Due to the possibility of the Pattern Glare Test inducing a seizure, the researchers were careful to avoid showing Shires the grated circle.
Collaborative impacts in the Department of Psychology
During their time working on this research, the students also had the opportunity to travel to train with colleagues in other labs, present at conferences, and work with clinical patients.
“We’re very proud that we offer our students broad, varied, enriching training opportunities to the best of our ability,” Berryhill said. “We’re excited to continue to be able to do that, to find other collaborators in other locations who are willing to support our students.”
The collaborations within the Department of Psychology are already strong. For Haigh, working with Berryhill helped her career at the University start strong.
“We got this grant together within a year of me starting,” Haigh said.
The researchers even pushed for more funding to supplement the grant and support students, an indicator of drive that chair of the psychology department Michael Crognale said was rare and impressive.
Pablo, who is supported by the additional diversity grant that Haigh and Berryhill applied for, said that she’s excited for the opportunities Berryhill gives to her graduate students.
“Dr. Berryhill provides a lot of professional development opportunities,” Pablo said.
The impact of women in STEM
For the graduate students, and even for Haigh as an early-career researcher, having female mentors to look up to is important. They said that the field of cognitive neurosciences has a lack of gender diversity, more than in other fields of psychology.
“I’m a cognitive neuroscientist by training,” Berryhill said. “Even when I was in graduate school, there were precious few senior faculty members who were women.”
The field can benefit from a diversity in perspective. Haigh said that there are more males diagnosed with psychiatric conditions than females, and this is true for schizophrenia.

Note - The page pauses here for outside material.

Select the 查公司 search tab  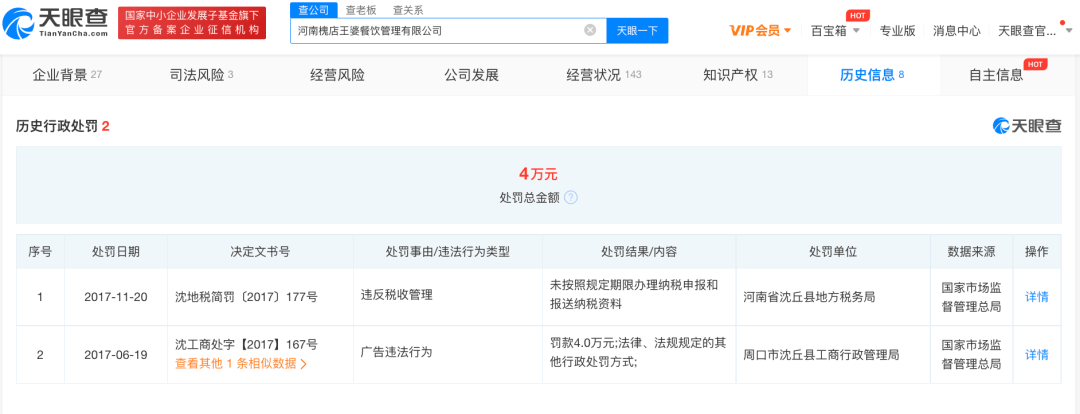313,9
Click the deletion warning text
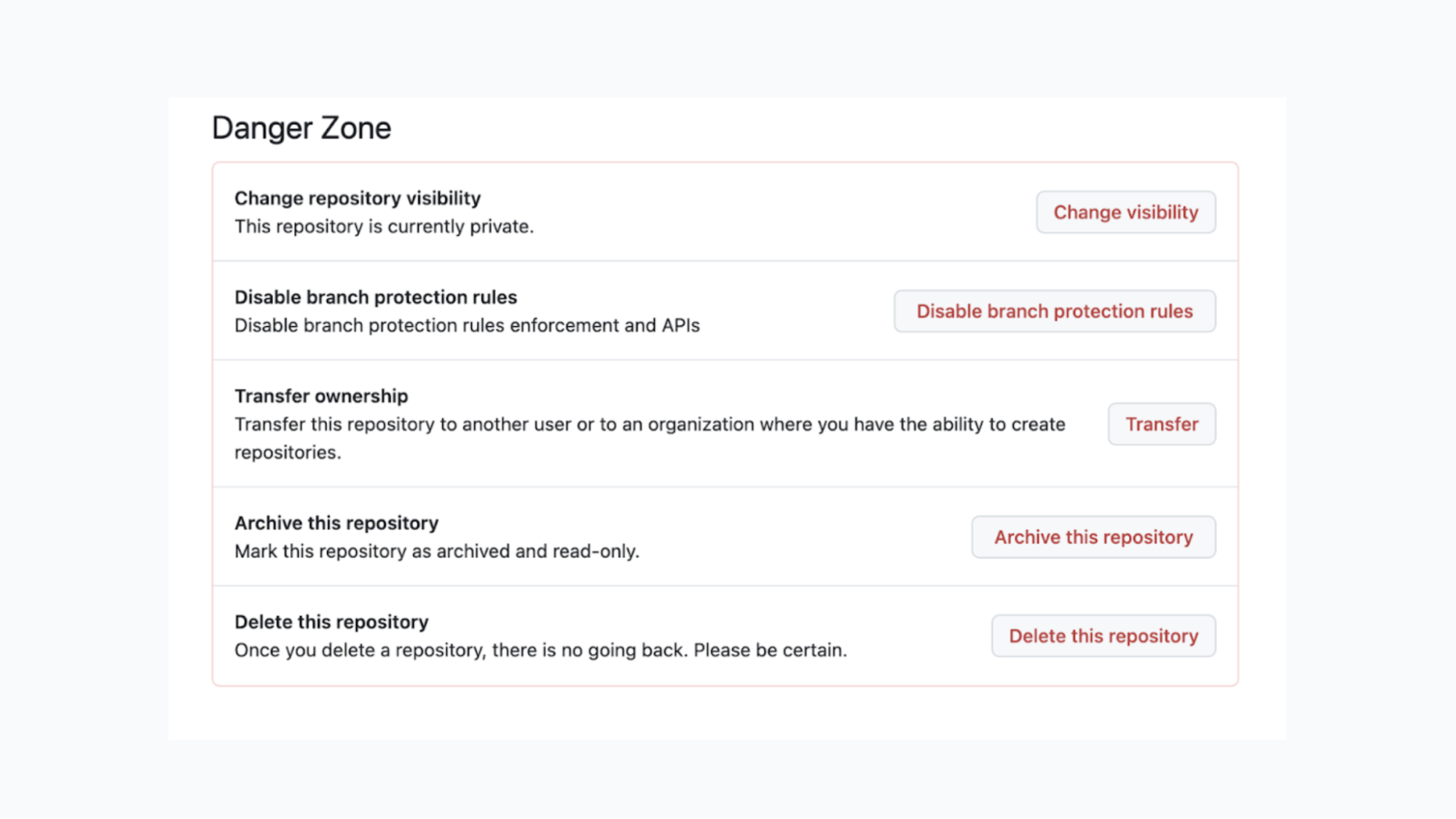 click(x=540, y=649)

“There is some debate as to whether the symptoms themselves manifest differently or if they are more likely to manifest in a male than a female, or whether it’s just they look slightly different,” Haigh said. “If we shift a little bit, we can be a bit more gender-balanced in that sense so we can give everyone equal help rather than it be kind of looking through one specific lens. I think we can also help with that as well, hopefully.”

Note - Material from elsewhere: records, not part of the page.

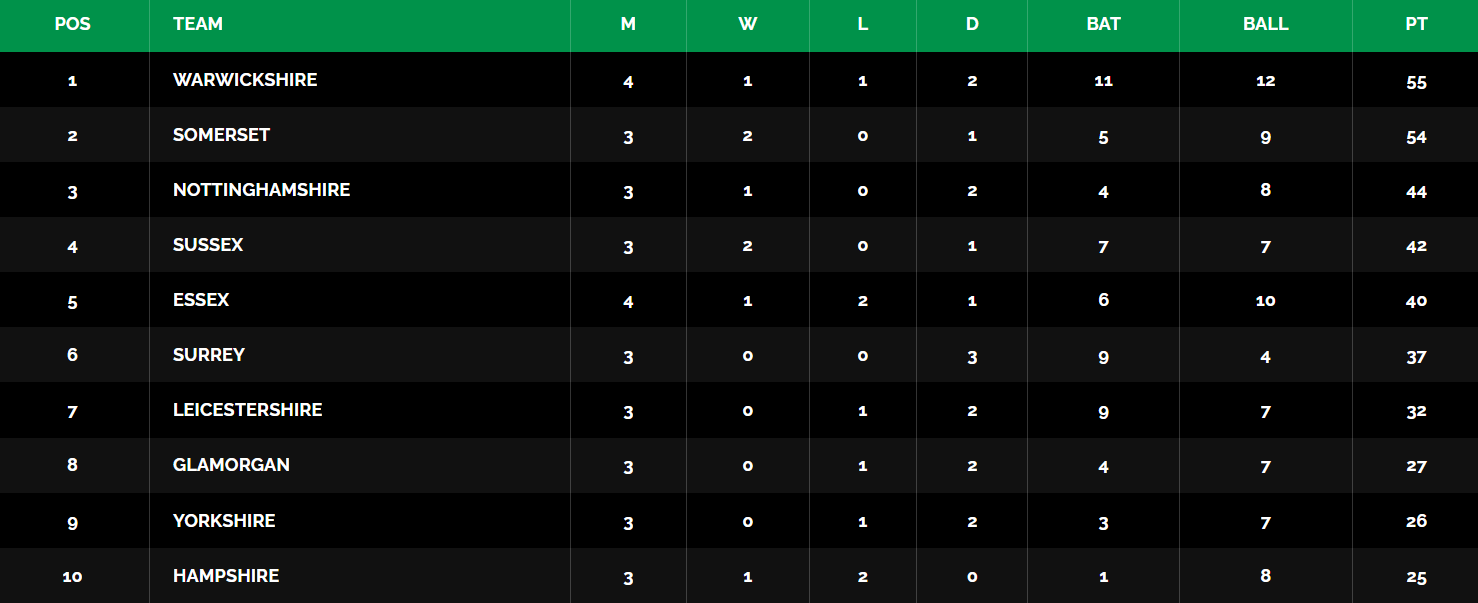Screen dimensions: 1478x603
Task: Click the BALL column header
Action: (x=1265, y=24)
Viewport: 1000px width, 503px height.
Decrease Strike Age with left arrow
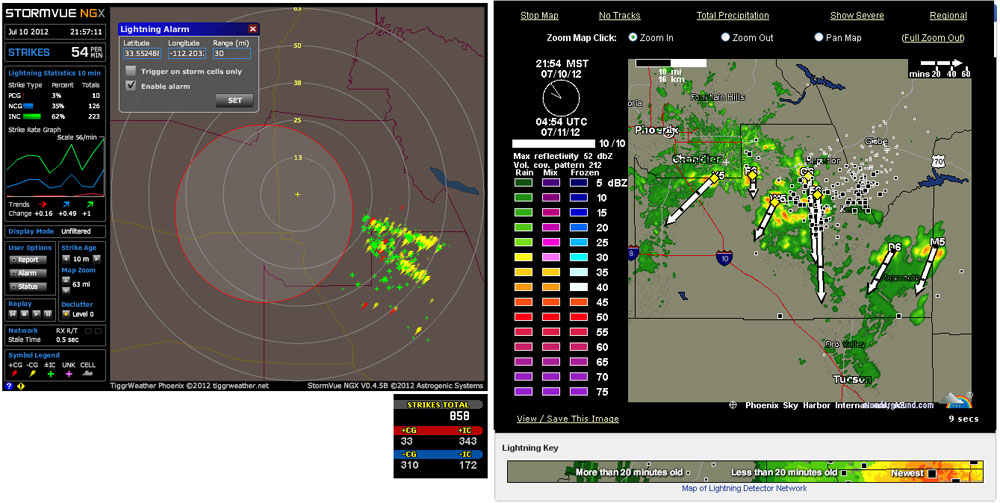[x=66, y=259]
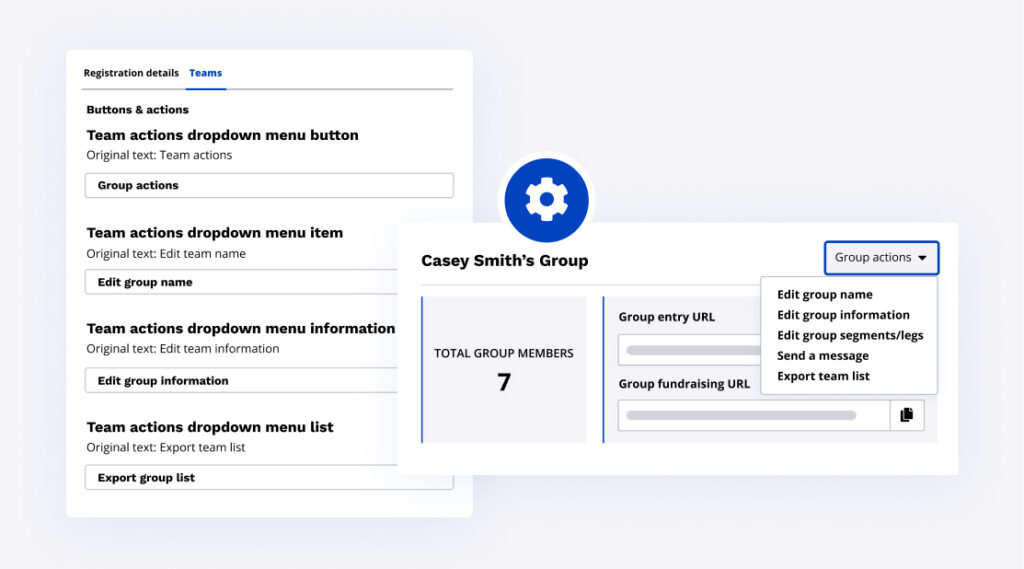Focus the text field containing Group actions
The width and height of the screenshot is (1024, 569).
tap(268, 186)
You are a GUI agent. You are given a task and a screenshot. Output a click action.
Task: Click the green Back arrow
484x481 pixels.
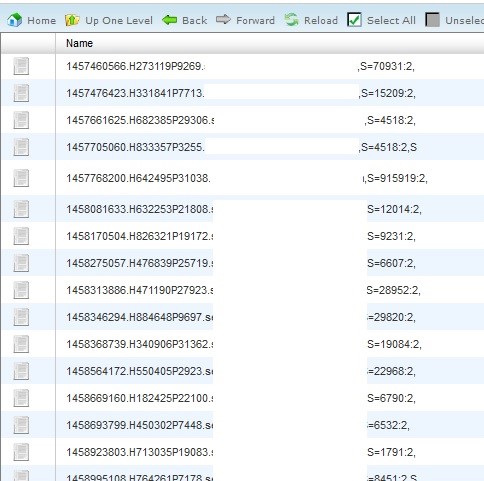[170, 20]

As a co-Principle Investigator of the Nevada ENDURE program, Berryhill said that she has noticed the importance of diversity.
“I see it so clearly that the more voices, the more kinds of voices that you have at the table, the better your science and the more you get out of your own pattern of familiarity and your own ways of thinking of things. That is helpful now as I’m getting older, intergenerationally, to hear younger perspectives. It’s helpful for diversity initiatives.”
Alfonso Torrens, on top of being a woman in STEM, is also a Cuban immigrant and has three children.
“It’s doable and it’s all with a passion,” Alfonso Torrens said. “If you love something enough it’s possible.”
All three of the graduate students are interested in pursuing careers in academia, giving them the opportunity to make psychology more diverse and better able to serve its patients in the future.